The TRO stemmed from a petition for injunction filed by members of the service contract 38 or the Malampaya consortium—Prime Energy Resources Development B.V., UC 38 LLC, Prime Oil and Gas Inc., and state-run Philippine National Oil Company-Exploration Corp. (PNOC-EC)—to halt Meralco’s CSPs for 400MW of mid-merit supply on August 2 and 600MW of baseload supply on September 3.

The Taguig RTC TRO, issued last July 31 and extended to 20 days in its decision on August 2, applied to both CSPs.

“The extension given is without prejudice to the resolution of the merits, of the Complaint which shall be threshed out inf a full-blown trial. Let further proceeding for the prayed Writ of Preliminary Injunction be set on August 28, 2024 at 2:00 in the afternoon,” the court said.

The SC38 Consortium said in an earlier statement it sought “clarity on its role in the energy market in the same way that generators and distribution utilities need clarity.”

“There are a number of conflicting policies relative to the prioritization of indigenous resources and its implementation as part of a Competitive Selection Process, among others,” the consortium said.

“Upon market rules being clear and established, we can all fulfill our respective roles to propel the market forward and ensure long term energy security beyond the next three years for a dependable, equitable, competitive and reliable power sector,” it said.

Prime Energy managing director and general Manager Donabel Kuizon-Cruz testified before the court on Friday the supposed disastrous impact of the CSPs on the exploration and development of indigenous natural gas.

Prime Energy is the lead company in the SC 38 consortium which operates the Malampaya gas field off the province of Palawan.

Kuizon-Cruz testified in court that support for the Malampaya project and the consortium operating it was crucial as the government has a substantial share in revenue generated by the gas field.

Cruz said unless the CSPs were permanently stopped by the court, power generating firms using imported LNG and coal would dominate the energy sector, defeating several government objectives—reduce pollution, lower power rates and promote local fuel industries.

Cruz also pointed out that support for the Malampaya project and the consortium operating it was crucial as the government has a substantial share in revenue generated by the gas field.

Emphasizing that the support for the Malampaya project and the consortium operating it is crucial, the Prime Energy executive cited that the national government earns 60 percent of net revenue from Malampaya sales and has so far received more than $13 billion since the gas field’s operation. The petition said Meralco’s terms of reference (TOR) should be blocked by the court since it violated state policy and the Electric Power Industry Reform Act (EPIRA) which mandate preference for indigenous gas as fuel in power generation.

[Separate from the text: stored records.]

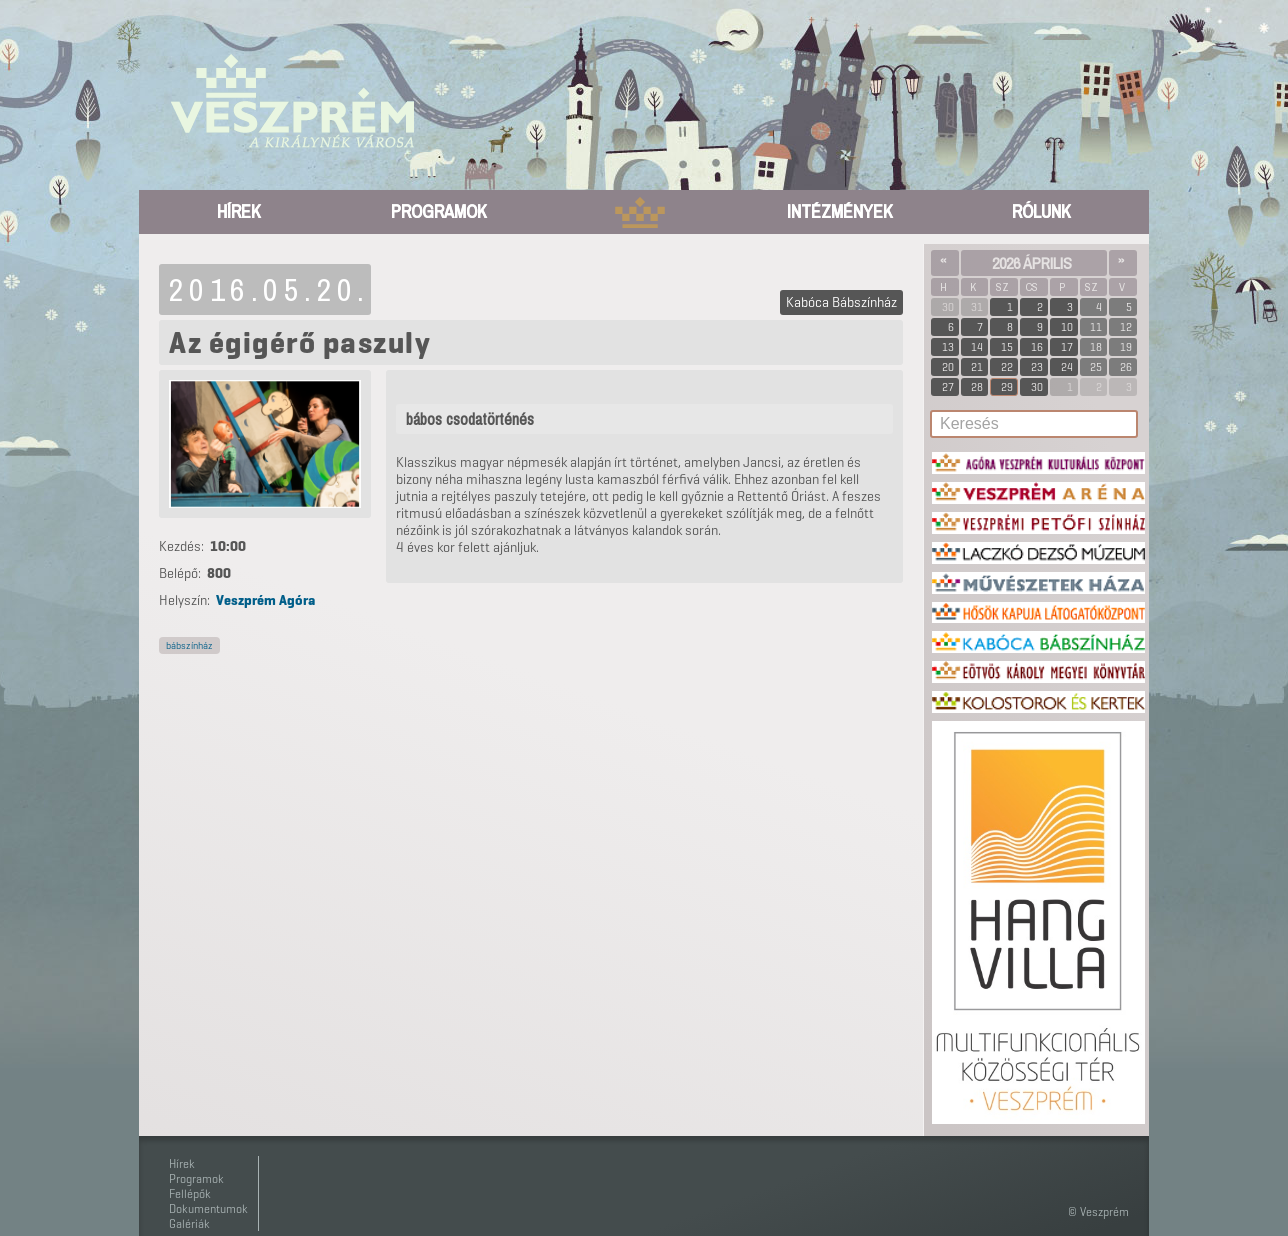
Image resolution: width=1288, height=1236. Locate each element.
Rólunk (1041, 211)
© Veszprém (1098, 1211)
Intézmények (840, 211)
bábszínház (189, 645)
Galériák (189, 1223)
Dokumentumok (208, 1208)
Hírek (239, 211)
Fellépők (190, 1193)
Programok (439, 211)
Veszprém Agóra (265, 600)
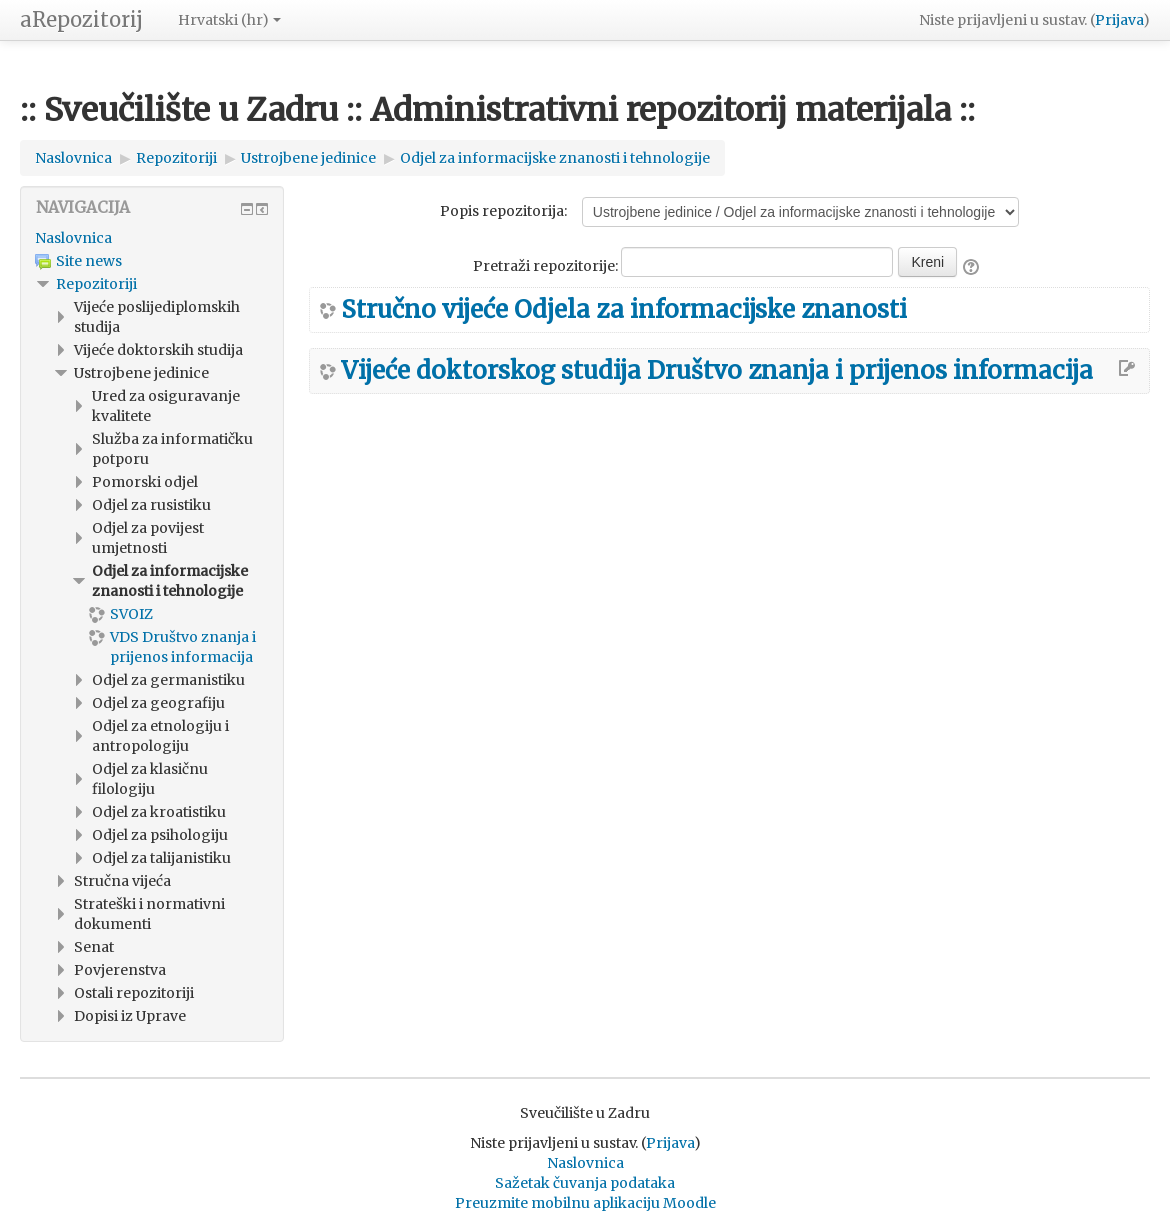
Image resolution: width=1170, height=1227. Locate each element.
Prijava (1119, 20)
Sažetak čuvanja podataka (585, 1183)
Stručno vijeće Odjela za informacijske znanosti (624, 310)
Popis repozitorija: (503, 211)
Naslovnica (73, 238)
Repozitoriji (96, 284)
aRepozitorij (81, 19)
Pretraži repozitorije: (547, 266)
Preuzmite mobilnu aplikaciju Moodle (585, 1203)
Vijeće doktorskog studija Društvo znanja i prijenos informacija (717, 371)
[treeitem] (152, 238)
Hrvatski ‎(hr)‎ (229, 20)
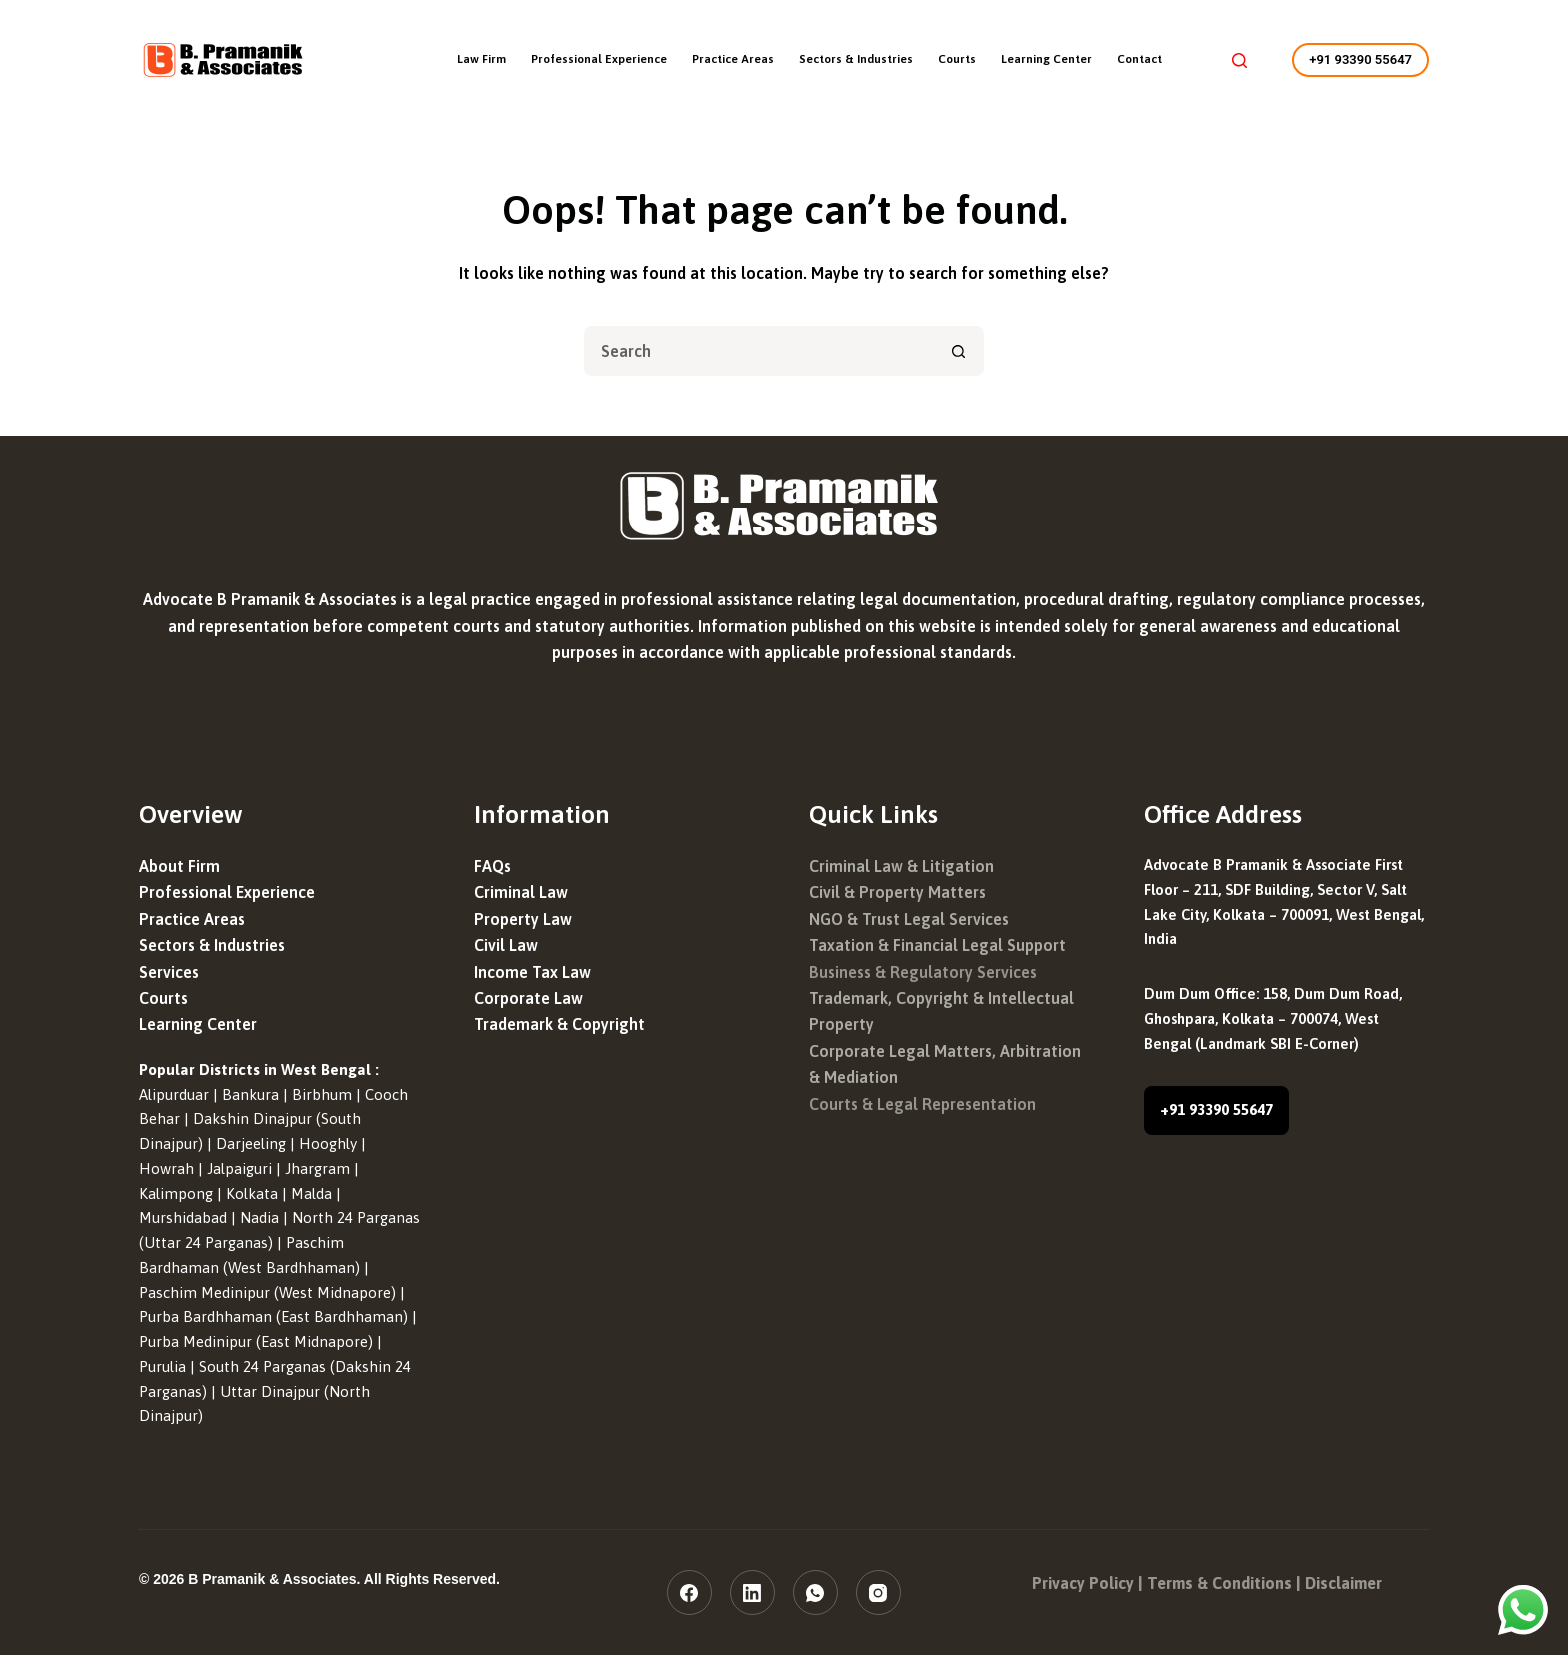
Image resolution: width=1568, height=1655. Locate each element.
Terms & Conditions (1219, 1583)
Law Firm (481, 59)
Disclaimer (1343, 1583)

“Worse, the Meralco TOR incorporated terms and conditions which practically deny the power suppliers using ING (indigenous natural gas) as a fuel source the opportunity to fairly participate,” the petition said. It said if the Meralco CSP was not stopped, it would put the Philippines “in a situation where a significant portion of our power supply is placed in the hands of imported coal and imported LNG.”